The three day summit brought together city mayors, leaders of environmental organizations, and representatives from NGOs, including the United Nations Environmental Protection Agency, UN Habitat, and the Earth Policy Institute. Together they began the process of developing a metric to measure and report urban sustainability, named the Urban Environmental Evaluation Index.  The index will be used to measure the sustainability of participating cities. To be completed by 2013, the index will be used to award a ‘Lowest Carbon City’ prize which will be accompanied by a cash reward. This should act as an incentive for cities within developed and developing countries to reduce environmental degradation and to put into place policies, regulations and innovative market mechanisms to protect their environments.  The ideas and enthusiasm are positive, yet the practicality of measuring such technical components is very difficult. How do you calculate a city’s food waste or the loss of carbon when uprooting a tree?

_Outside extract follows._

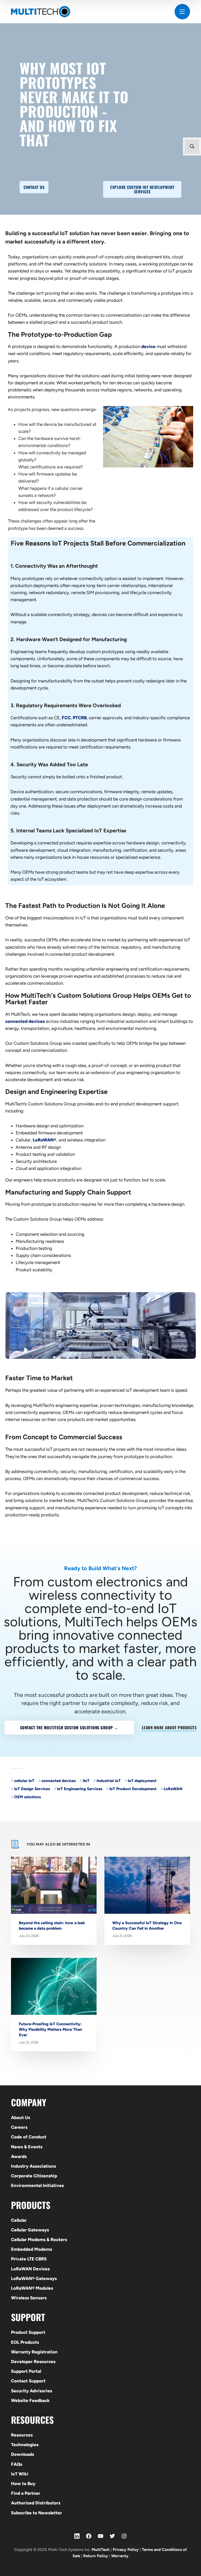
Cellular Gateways (30, 2229)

Another goal of the summit was for leaders to commit to creating Clean Development Mechanisms [CDMs] under the guidance of the UN climate convention. The reduced carbon emissions of one city may be sold to another if it exceeds its carbon allotment, similar to the European carbon trading scheme [EU-ETS]. And like the EU-ETS there are many kinks remaining to be worked out. For example, under the CDM a developed country which has exceeded its carbon targets can establish a carbon reduction scheme in a developing country. But again the measurements are dubious as are the benefits to the environment. Recently a scandal ensued in Indonesia where an ancient forest was destroyed so a palm oil forest could be planted for carbon credits.

There are also security problems in the financial trading scheme. Last year millions of dollars worth of carbon credits were stolen from the EU-ETS registry. Legal battles as to who will bear the financial loss are ongoing.

The Urban Clean Development Mechanism and Evaluation Index is set to be improved and elaborated on by the UNEP and other concerned parties before the next UEA summit in 2013. Although in its infancy there are reasons to be excited that leaders are showing an interest in protecting the urban environment, but how effective and how quickly these changes can be implemented is yet to be seen.